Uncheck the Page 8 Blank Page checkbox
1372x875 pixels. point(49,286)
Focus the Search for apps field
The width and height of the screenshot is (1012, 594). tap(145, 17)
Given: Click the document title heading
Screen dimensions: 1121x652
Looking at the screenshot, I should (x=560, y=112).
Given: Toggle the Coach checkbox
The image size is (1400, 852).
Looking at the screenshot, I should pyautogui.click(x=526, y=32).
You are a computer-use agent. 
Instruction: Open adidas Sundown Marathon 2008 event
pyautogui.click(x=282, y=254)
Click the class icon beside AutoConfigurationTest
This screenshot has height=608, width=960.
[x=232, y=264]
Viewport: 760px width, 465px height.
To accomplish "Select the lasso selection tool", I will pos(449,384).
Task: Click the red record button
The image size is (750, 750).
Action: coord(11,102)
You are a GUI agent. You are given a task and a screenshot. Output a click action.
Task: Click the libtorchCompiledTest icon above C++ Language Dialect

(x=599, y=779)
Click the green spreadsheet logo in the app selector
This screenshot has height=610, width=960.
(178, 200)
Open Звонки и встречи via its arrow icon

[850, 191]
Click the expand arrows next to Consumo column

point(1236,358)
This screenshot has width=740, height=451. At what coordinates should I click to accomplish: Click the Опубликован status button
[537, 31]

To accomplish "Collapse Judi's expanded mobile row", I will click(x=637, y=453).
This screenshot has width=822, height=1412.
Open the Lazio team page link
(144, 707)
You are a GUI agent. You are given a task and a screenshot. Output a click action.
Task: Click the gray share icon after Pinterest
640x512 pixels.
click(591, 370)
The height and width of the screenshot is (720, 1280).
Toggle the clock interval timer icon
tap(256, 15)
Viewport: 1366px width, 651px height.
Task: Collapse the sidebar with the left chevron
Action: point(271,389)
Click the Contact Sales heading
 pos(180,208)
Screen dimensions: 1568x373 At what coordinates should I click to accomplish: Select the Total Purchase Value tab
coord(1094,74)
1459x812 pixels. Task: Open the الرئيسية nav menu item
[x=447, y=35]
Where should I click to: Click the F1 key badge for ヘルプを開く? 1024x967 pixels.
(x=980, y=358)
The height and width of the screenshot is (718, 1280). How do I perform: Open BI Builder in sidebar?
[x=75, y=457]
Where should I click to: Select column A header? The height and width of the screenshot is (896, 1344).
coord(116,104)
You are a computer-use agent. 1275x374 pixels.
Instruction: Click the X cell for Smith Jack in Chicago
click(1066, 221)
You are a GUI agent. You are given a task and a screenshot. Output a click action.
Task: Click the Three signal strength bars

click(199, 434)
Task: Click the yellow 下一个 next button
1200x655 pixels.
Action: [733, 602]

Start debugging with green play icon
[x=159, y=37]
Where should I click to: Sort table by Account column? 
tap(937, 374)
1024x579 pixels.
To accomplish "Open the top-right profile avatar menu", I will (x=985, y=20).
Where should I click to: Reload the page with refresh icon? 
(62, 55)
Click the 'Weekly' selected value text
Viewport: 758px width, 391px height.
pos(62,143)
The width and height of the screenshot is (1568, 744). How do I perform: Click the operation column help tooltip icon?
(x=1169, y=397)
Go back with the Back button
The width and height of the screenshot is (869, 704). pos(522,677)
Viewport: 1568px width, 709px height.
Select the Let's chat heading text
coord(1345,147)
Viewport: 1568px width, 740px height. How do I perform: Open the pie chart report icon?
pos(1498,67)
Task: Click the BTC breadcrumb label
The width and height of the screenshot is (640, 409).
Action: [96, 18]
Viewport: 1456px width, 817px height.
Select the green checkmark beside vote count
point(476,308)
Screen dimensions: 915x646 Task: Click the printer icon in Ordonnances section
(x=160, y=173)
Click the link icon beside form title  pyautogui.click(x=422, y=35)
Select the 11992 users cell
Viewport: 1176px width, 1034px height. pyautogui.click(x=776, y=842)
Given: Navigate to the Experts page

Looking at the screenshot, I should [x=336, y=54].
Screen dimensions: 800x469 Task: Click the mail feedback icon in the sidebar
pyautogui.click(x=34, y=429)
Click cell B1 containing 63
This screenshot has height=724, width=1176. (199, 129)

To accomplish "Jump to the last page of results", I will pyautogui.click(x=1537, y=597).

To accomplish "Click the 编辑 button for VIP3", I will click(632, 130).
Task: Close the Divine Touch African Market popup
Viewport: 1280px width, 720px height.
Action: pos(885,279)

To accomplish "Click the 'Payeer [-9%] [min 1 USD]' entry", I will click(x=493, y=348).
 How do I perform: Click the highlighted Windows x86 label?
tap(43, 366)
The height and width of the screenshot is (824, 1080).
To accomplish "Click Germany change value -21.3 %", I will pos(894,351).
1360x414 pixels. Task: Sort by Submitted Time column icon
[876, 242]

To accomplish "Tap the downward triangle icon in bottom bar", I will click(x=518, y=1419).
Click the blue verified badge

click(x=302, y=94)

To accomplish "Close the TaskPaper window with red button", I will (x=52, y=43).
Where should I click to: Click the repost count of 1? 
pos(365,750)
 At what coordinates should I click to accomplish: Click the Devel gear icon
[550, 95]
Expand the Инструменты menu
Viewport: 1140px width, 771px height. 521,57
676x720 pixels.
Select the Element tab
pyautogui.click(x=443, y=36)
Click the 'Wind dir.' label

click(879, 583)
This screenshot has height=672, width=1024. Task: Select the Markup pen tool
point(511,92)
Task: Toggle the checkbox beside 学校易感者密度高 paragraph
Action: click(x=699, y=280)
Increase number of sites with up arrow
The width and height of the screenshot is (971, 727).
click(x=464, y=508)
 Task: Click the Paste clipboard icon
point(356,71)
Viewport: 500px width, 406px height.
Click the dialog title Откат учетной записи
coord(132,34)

**What is expected:** Copy out the lines again, everything from the one containing "Where should I click to: Select" down to the one containing "click(1066, 221)".

**Task output:**
Where should I click to: Select column A header? The height and width of the screenshot is (896, 1344).
coord(116,104)
You are a computer-use agent. 1275x374 pixels.
Instruction: Click the X cell for Smith Jack in Chicago
click(1066, 221)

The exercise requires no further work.